**Tasks to complete:**
1) Summarize the Duxford forum thread in two sentences.
2) Reproduce the passage of the Duxford forum thread starting at "I'll be in the Flypast" and ending at "I'll say something.".

**Selected passage:**
# IWM Duxford - Flying Legends!?



## plan_D (May 15, 2005)

Who's going to the Flying Legends at Duxford 9th and 10th of July? 'Cos I am.


----------



## cheddar cheese (May 15, 2005)

Not Me.


----------



## mosquitoman (May 15, 2005)

Seeya there pD!
I'll be in the Flypast enclosure or round the model stalls wearing a Mossie t-shirt


----------



## plan_D (May 15, 2005)

Well...I don't know how you could recognise me...I won't have a mohawk then, so that's out of the question...erh, I'll just spot you...if I can be bothered, I'll say something.


----------



## mosquitoman (May 15, 2005)

There's a picture of me in the mugshots thread


----------



## trackend (May 16, 2005)

hope too mossie whach out for the stringbag guy


----------



## cheddar cheese (May 16, 2005)

mosquitoman said:


> There's a picture of me in the mugshots thread



Which mysteriously disappeared... 


I would go if I could. If I know of anyone else whos going then ill catch a lift up with them.


----------



## plan_D (May 16, 2005)

You drivin' down, MM? 

If so we might get you on the motorway...I'll be in the packed Pug 306 going about 90 mph.


----------



## mosquitoman (May 16, 2005)

My dad'll probably drive me the 10 miles from home to Duxford so I probably won't see you on the way down


----------



## plan_D (May 16, 2005)

Ah, my brother is driving me down. It's me and my two brothers, my nephew and one of my brothers girlfriend.


----------



## mosquitoman (May 16, 2005)

I'm not sure who'll be with me. Probably just my dad but there's one or two people I know who'd be interested


----------



## superunknown (May 26, 2005)

I'm going on the 9th, should be fun! Maybe the last chance to see Sally B flying after the stupid European regulations.


----------



## mosquitoman (May 26, 2005)

Yeah, I'm going the same day I think


----------

**Data excerpts:**
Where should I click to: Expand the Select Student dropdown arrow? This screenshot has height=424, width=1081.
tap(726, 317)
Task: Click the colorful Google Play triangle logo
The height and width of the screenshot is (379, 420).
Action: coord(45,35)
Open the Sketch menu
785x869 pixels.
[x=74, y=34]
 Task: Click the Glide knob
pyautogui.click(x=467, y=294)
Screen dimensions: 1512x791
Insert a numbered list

--

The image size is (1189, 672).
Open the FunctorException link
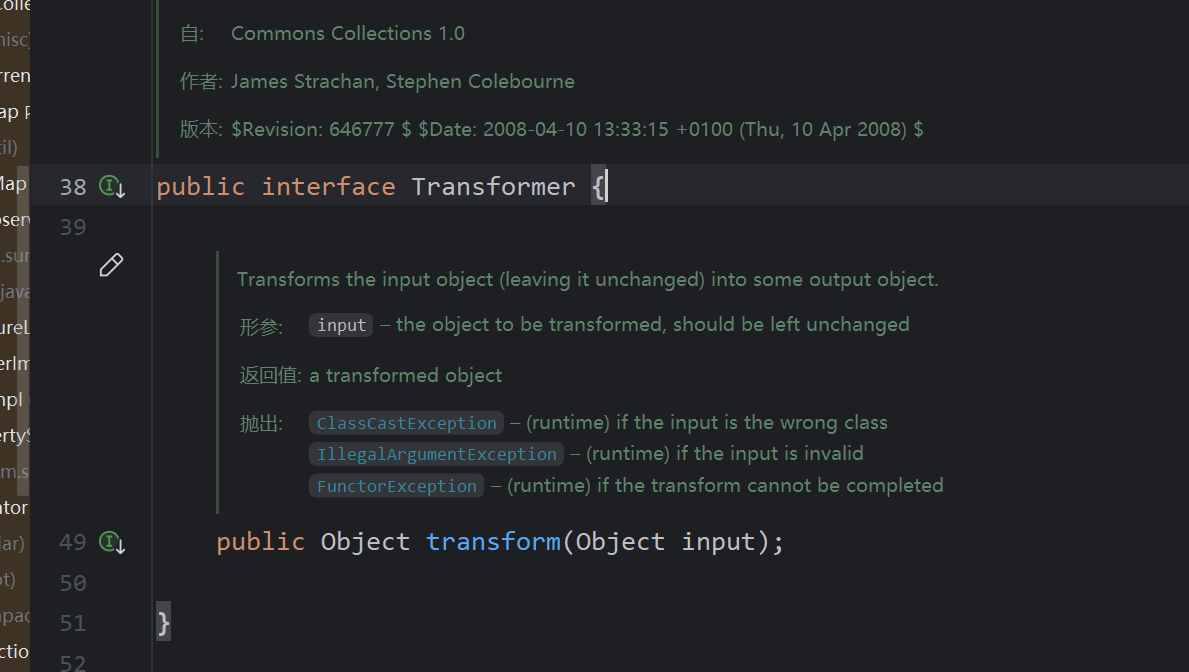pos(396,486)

**Correct answers:**
1) Forum members discuss who is going to the Flying Legends show at Duxford on the 9th and 10th of July: plan_D, mosquitoman and superunknown plan to attend, while cheddar cheese says no but would go with a lift from anyone else going. They compare travel plans, with plan_D's brother and mosquitoman's dad driving, and superunknown notes it may be the last chance to see Sally B flying because of European regulations.

2)
I'll be in the Flypast enclosure or round the model stalls wearing a Mossie t-shirt


----------



## plan_D (May 15, 2005)

Well...I don't know how you could recognise me...I won't have a mohawk then, so that's out of the question...erh, I'll just spot you...if I can be bothered, I'll say something.